## What is needed
According to the passage on federal workplace safety enforcement, how many LAOs were responsible for monitoring and inspecting federal workplaces in 2008?

[Start of Passage shown]

This failure in federal occupational health and safety enforcement is found to be due, in part, to overburdened LAOs. LAOs are charged with providing preventative services, such as education and monitoring, as well as performing enforcement functions in the federal sector. The Report notes that in 2008, there were just 128 LAOs responsible for monitoring and inspecting federal workplaces where over one million workers work.6 This understaffing has resulted in very low inspection rates. Only 16% of federal workplaces classified as very high risk received two inspections per year and only 10% of federal workplaces classified as high risk received one inspection per year as mandated by Labour Program guidelines.7

Chronic understaffing is particularly dangerous under the voluntary compliance model adopted by Human Resources and Skills Development Canada (HRSDC) because in order to ensure compliance with an Assurance of Voluntary Compliance (AVC), a document that identifies a health and safety violation and the steps that the employer volunteers to take to rectify the situation, the preferred method of enforcement, LAOs must re-attend at the workplace. According to the Report, this important follow-up step often does not occur because LAOs are understaffed and overworked.

In addition to being understaffed, the Report notes that LAOs are underpaid relative to other safety professionals. In fact, 91% of Canadian safety professionals earn more than the best paid LAOs.8 Even when compared against safety professionals in the public sector, LAOs are reported to be among the 12% of worst paid.9


LAOs interviewed by the Report’s author, attributed lax enforcement of health and safety standards and the rise in fatality and injury rates, in part, to HRSDC’s “client-centric” approach to health and safety enforcement. The “client-centric” approach strives to convince employers to voluntarily comply with health and safety obligations, rather than by coercing employers through other methods such as prosecution. The Report suggests that while the “client-centric” approach is valuable in some situations, fostering voluntary compliance must be coupled with preventative inspections and harsh enforcement penalties, particularly for repeat offenders and high-risk workplaces.

According to the Report, LAOs who seek to move from voluntary to coercive compliance measures face resistance from HRSDC officials. HRSDC encourages LAOs to issue numerous AVCs rather than issuing a Direction, a legally binding order requiring the employer to take some action, which may lead to a prosecution. This is because HRSDC’s performance metrics view coercive measure such as issuing Directions and prosecuting employers as failures of the “client-centric” voluntary compliance model. As a result, LAOs who seek to move to coercive compliance measures often lack the support of HRSDC officials.

[End of Passage shown]
[Start of Record excerpts]

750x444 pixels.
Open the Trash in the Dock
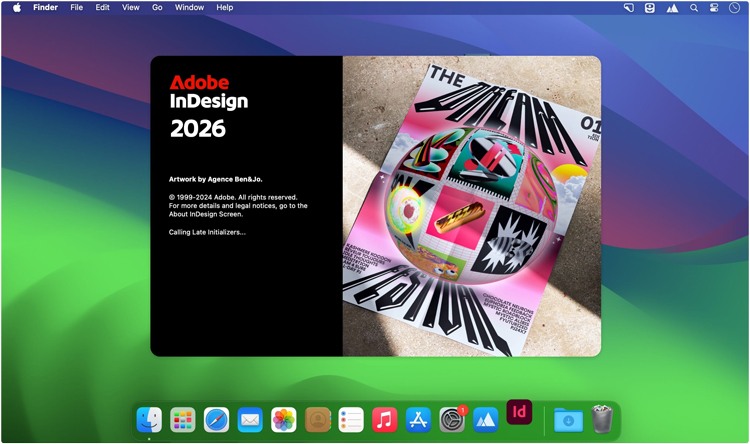pyautogui.click(x=602, y=419)
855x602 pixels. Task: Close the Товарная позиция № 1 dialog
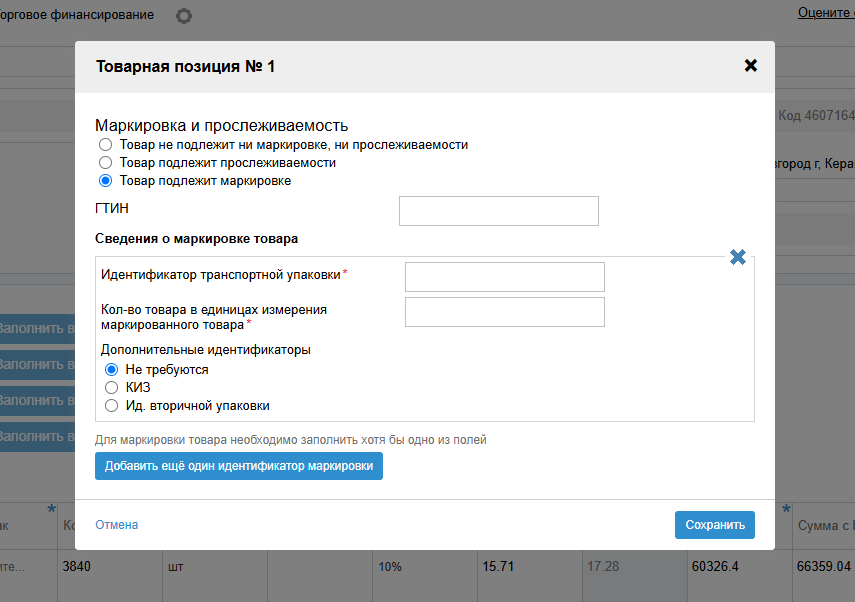[751, 66]
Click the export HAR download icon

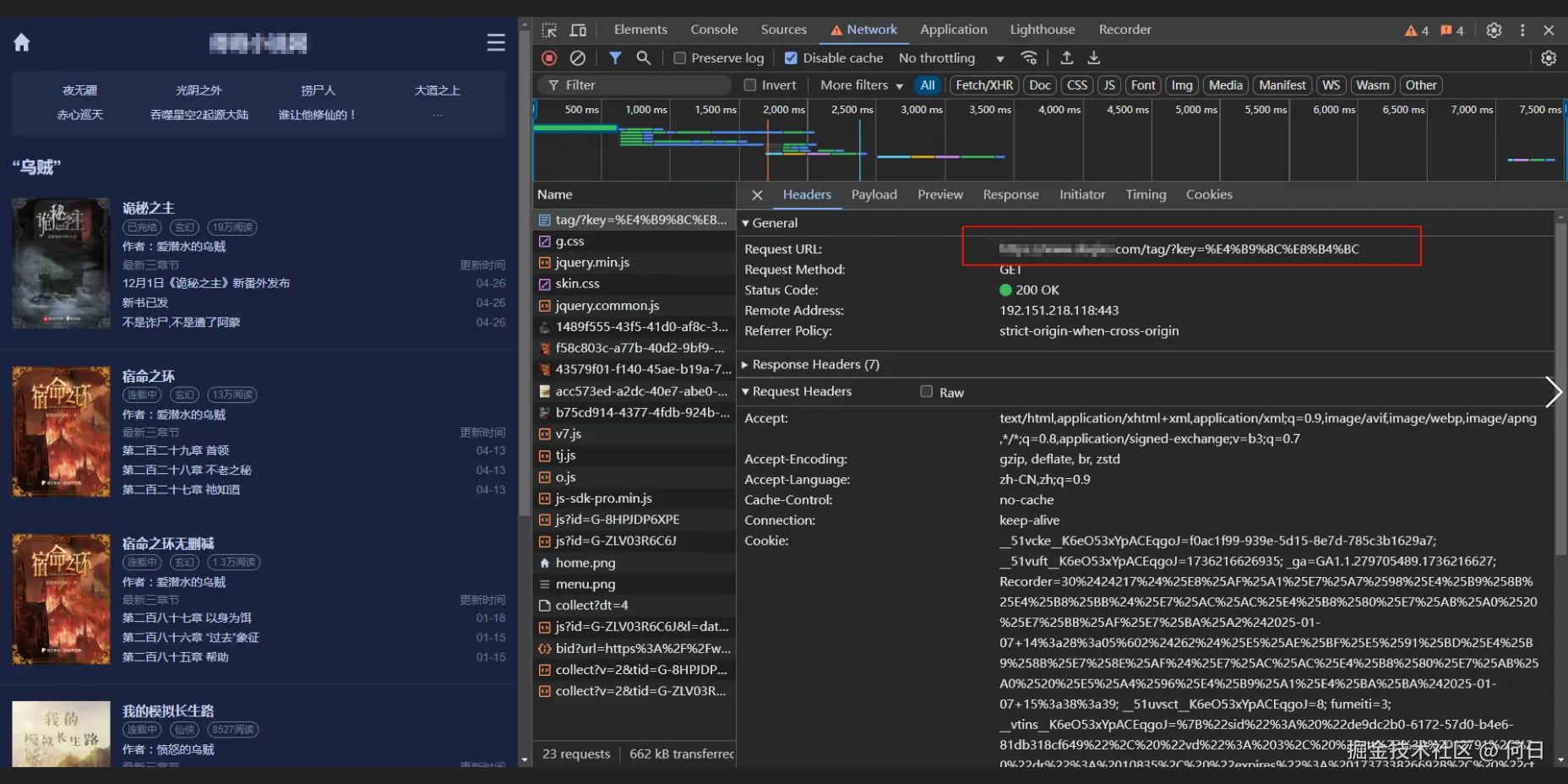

[End of Record excerpts]

## Answer below
128